Barbados Surgarcane |
Barbados seem to be heading back to their roots if you will and making use of several local resources that were available to their forefathers to improve their rums. Barbados has the distinct honor of being one of the earliest producers of rum and today is still in the forefront of innovation in the industry.
WHY USE SUGAR CANE
If we look back
far enough, we will find less diversity in rum than we have today. It was not
wild yeast versus cultured yeast, it was not molasses versus juice, it was not dunder
versus non dunder. There was no
"imported molasses" either.
Still Rums had a clear identity, by country. They were built
on different formulas of the same prime elements - molasses, cane juice, dunder
and water. Rums were made on sugar cane estates and these
elements were what was available.
Economics drove
change. Agricole - rum from pure juice - blossomed in
the 19th century from a myriad of economic factors. City based commercial distilleries arrived molasses
only obviously.
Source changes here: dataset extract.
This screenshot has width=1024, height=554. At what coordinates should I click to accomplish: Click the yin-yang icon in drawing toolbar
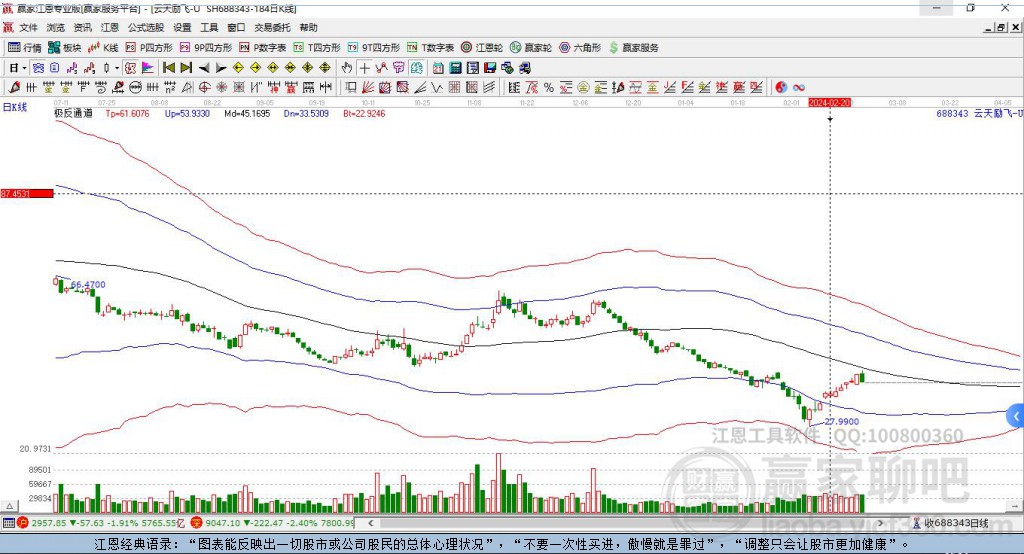(x=781, y=87)
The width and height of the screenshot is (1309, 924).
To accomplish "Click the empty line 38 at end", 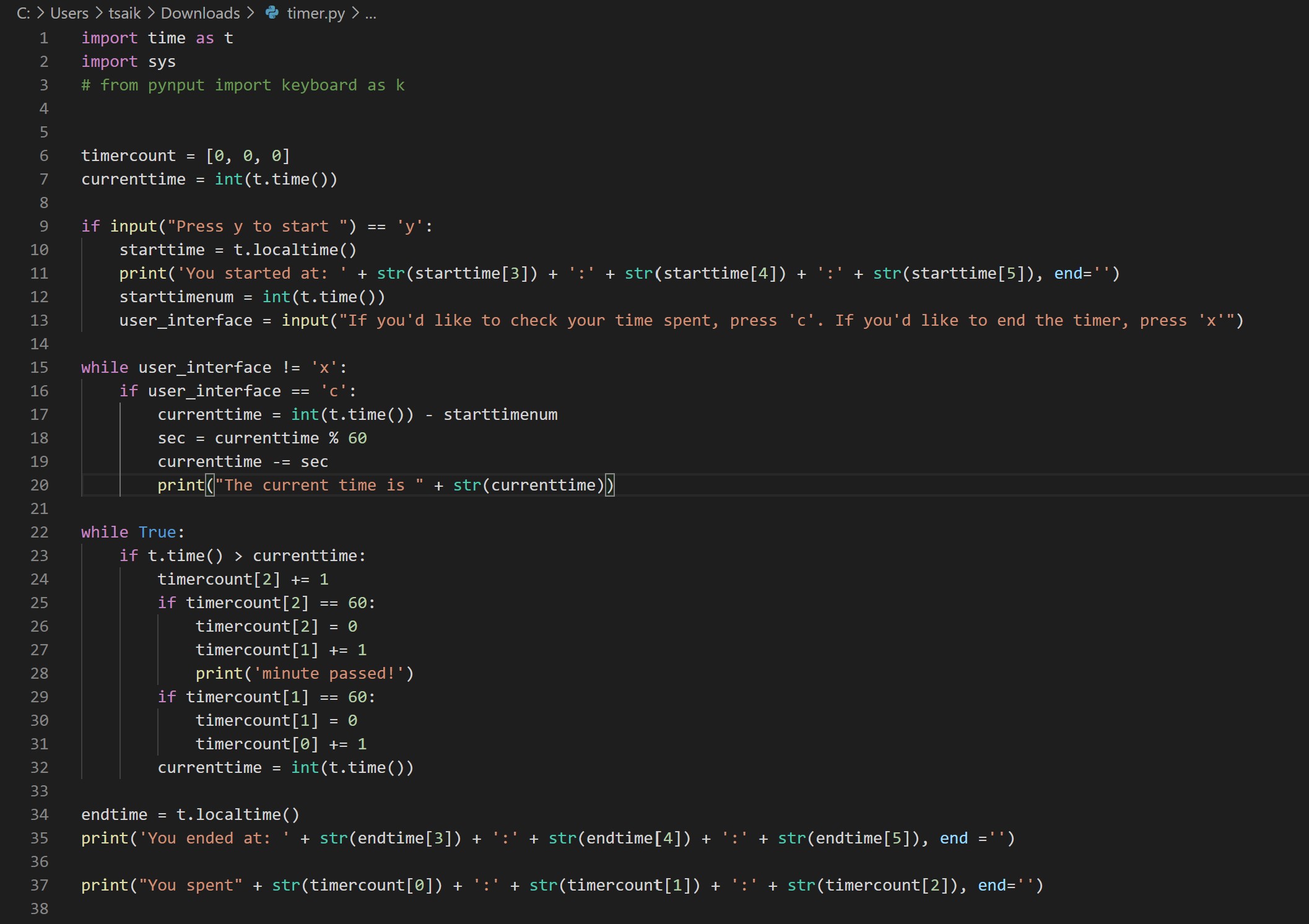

Cultured yeast
fermentations of 48 hours arrived instead of 2 weeks and of course the column
still which changed rum irreversibly forever.
In the small
islands of the anglophone Caribbean, free trade has seen the demise of the
sugar industry in recent decades and today, the historic great producers are
obliged to import molasses.
St. Nicolas Abbey Cane Crusher |
We are not doing
this to mimic agricole rum. Even if we release pure cane juice rum in the
future, we won’t call it agricole. We believe agricole is the sole provenance
of our French friends. We may use
dunder as well as we push the envelope in getting flavor from the cane but we
are not trying to mimic Jamaican rum. Definitely
no muck pits or dunder pits though ! We
are not trying to recreate some specific rum formula from the past. Again,
too much respect for our forefathers to use them as marketing gimmicks. We are trying to maintain our near 400 year
heritage as a sugar cane growing country. We are trying to reestablish the historic
link between Foursquare distillery and the sugar cane estate where it is
nestled. It is not about 'terroir', it
is not about juice v molasses, it is about controlling your destiny.